# Tax Implications on Short Selling Shares



## darkie (14 July 2007)

Anybody know about the tax implications of income/losses derived from short selling shares? I'm not a share trader, just a share holder. ATO aren't much help. Is income derived from a short sale profit classified as income, or a capital gain? Likewise, is a loss, which is a direct result of a short sale trade offsettable against a capital gain, or a deduction from one's income? As mentioned I am not a share trader, for tax purposes, simply a share holder.


----------



## CanOz (14 July 2007)

Profit from an asset will be considered a cap. gain. Not too many ways to short actual stock in Oz though. Usually CFD's are the best way for retail investors/traders.

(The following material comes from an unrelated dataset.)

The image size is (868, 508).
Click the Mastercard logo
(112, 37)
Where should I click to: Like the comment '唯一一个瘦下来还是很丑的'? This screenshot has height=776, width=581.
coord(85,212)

These attract income tax/deductions now.

Cheers,


----------



## darkie (14 July 2007)

Thanks - although I'm referring to a fairly specific instance here, and I've included some info which doesn't really clarify my initial query. Perhaps someone might elucidate if possible. 

The treatment of Securities Lending arrangements are mainly covered by S26BC of the Income Tax Assessment Act 1936. In simplified terms the Act provides that:

The sale by the Lender to the Borrower at the beginning of the transaction and the reverse sale by the Borrower to the Lender at the end of the transaction are not regarded as disposals for the purposes of Capital Gains Tax. 

This exemption from tax is conditional on the Lender receiving all the benefits of (otherwise) owning the securities.

The Act provides the mechanism that allows the Lender to receive the financial benefits of ownership by way of dividends, franking credits, capital returns and other corporate actions. The Lender is regarded as having received these benefits of ownership and is taxed accordingly. 
Conversely, the Borrower is regarded as having not received any of the financial benefits of ownership.

The securities loan therefore has no Capital Gains Tax or Income Tax implications in respect of the securities lent and is termed tax neutral.

The transaction must be reversed within 12 months. If the transaction is not reversed within 12 months, the transaction is regarded as a disposal (sale) by the Lender to the Borrower at the date of the loan, and the exemptions from taxation are not realised.


----------



## 123enen (14 July 2007)

darkie said:


> Thanks - although I'm referring to a fairly specific instance here, and I've included some info which doesn't really clarify my initial query. Perhaps someone might elucidate if possible.
> 
> The treatment of Securities Lending arrangements are mainly covered by S26BC of the Income Tax Assessment Act 1936. In simplified terms the Act provides that:
> 
> ...






I am reasonably confidant that the above statement refers to the original owner of the shares, not the short seller/borrower. 

The original owner will be deemed to still own the shares while they are borrowed by the short seller.
The original owner will still recieve financial benefits of ownership by way of dividends, franking credits, ( the borrower will need to pay this back to the original owner) capital returns and other corporate actions and will pay tax accordingly. 
This is provided the shares are returned (short sell is closed) within 12 months.
The original owner will eventually have a CGT event to deal with one way or the other.


As for your particular situation as the borrower/short seller, I suspect that CanOz is correct.


----------